Lowe traces in tedious detail the convoluted machinations whereby Sparrow in 1952 was elected Warden of All Souls, the undergraduate-free Oxford college. Shortly after this success, the philosopher Stuart Hampshire warned him that All Souls was "half dining-club and half borough council", and that without a commitment to scholarship "Oxford is trivial and insipid, a great Gothic nursery where everybody seems to fidget".

Though Sparrow wrote some polemical essays during his wardenship, he gave his energies to preserving the college as a sort of Beefsteak Club among the dreaming spires. He preferred clever, worldly conversationalists to specialist scholars.
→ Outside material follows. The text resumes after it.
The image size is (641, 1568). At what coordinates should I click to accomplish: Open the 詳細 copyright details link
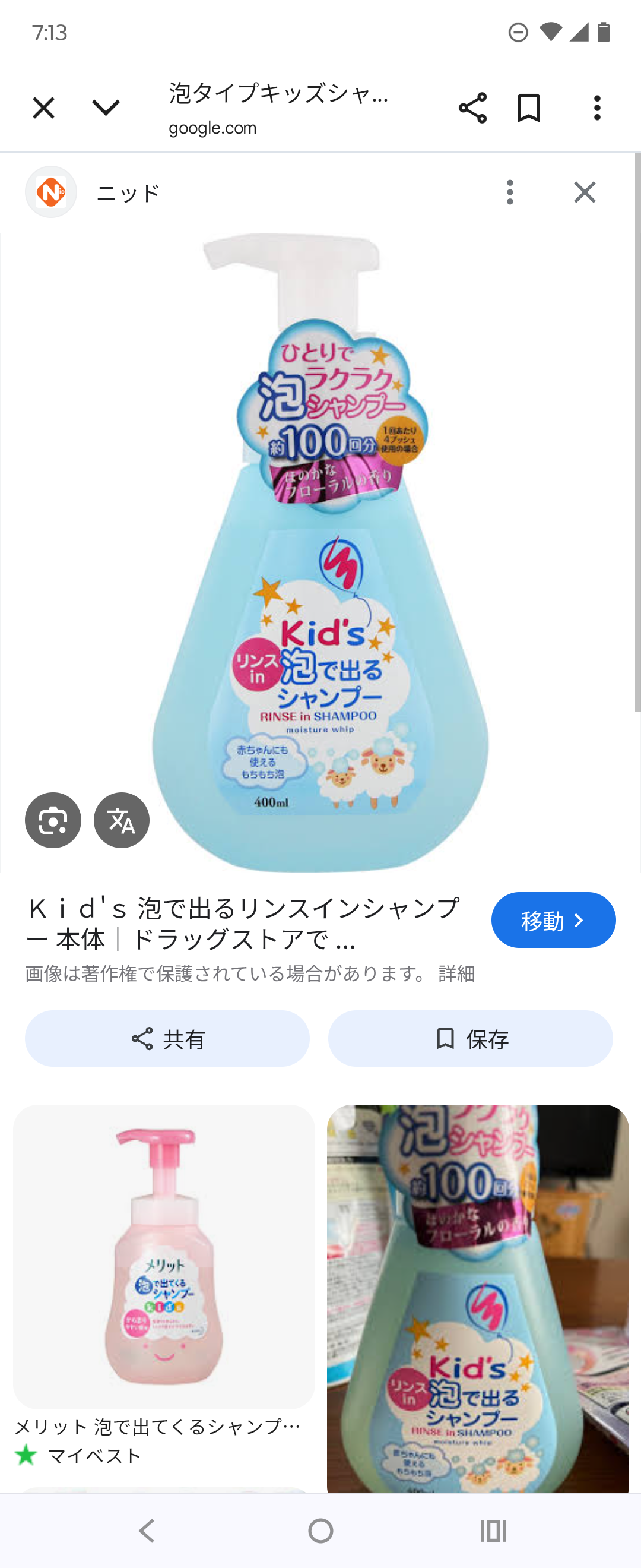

Disregarding Hampshire's advice, he acted the part of a cultivated man of letters, performing his ceremonial duties with dignity, and the social side with brio. But he was a calamitously weak administrator. He prevaricated over decisions, became entangled in intricate consultative rituals, and wearied colleagues with exasperatingly conspiratorial letters full of Jamesian qualifications and periphrases.

When young, Sparrow had been a sharp analyst and dialectician, but at All Souls he became lazy and diffuse. Always he remained vain, self-assured, reactionary and whimsical. He was a splendid tease who based some of his objections to the radical youth of the Sixties on aesthetic grounds: the trouble with long-haired undergraduate men, he complained, was that one could not admire their necks. But, in Lowe's words, his "deep-rooted self- concern prevented him from using his considerable talents for the benefit of others". Like many dons, he had an appalling provincial insularity. Though he was widely travelled, nowhere left a mark on him except Venice.

In retirement Sparrow became so obnoxiously drunken that he was banned from dining at All Souls. He recovered his sobriety, and his last years of amnesiac contentment are tenderly evoked by John Lowe, whose shrewd, affectionate, old-fashioned and ill-organised biography perfectly befits its subject.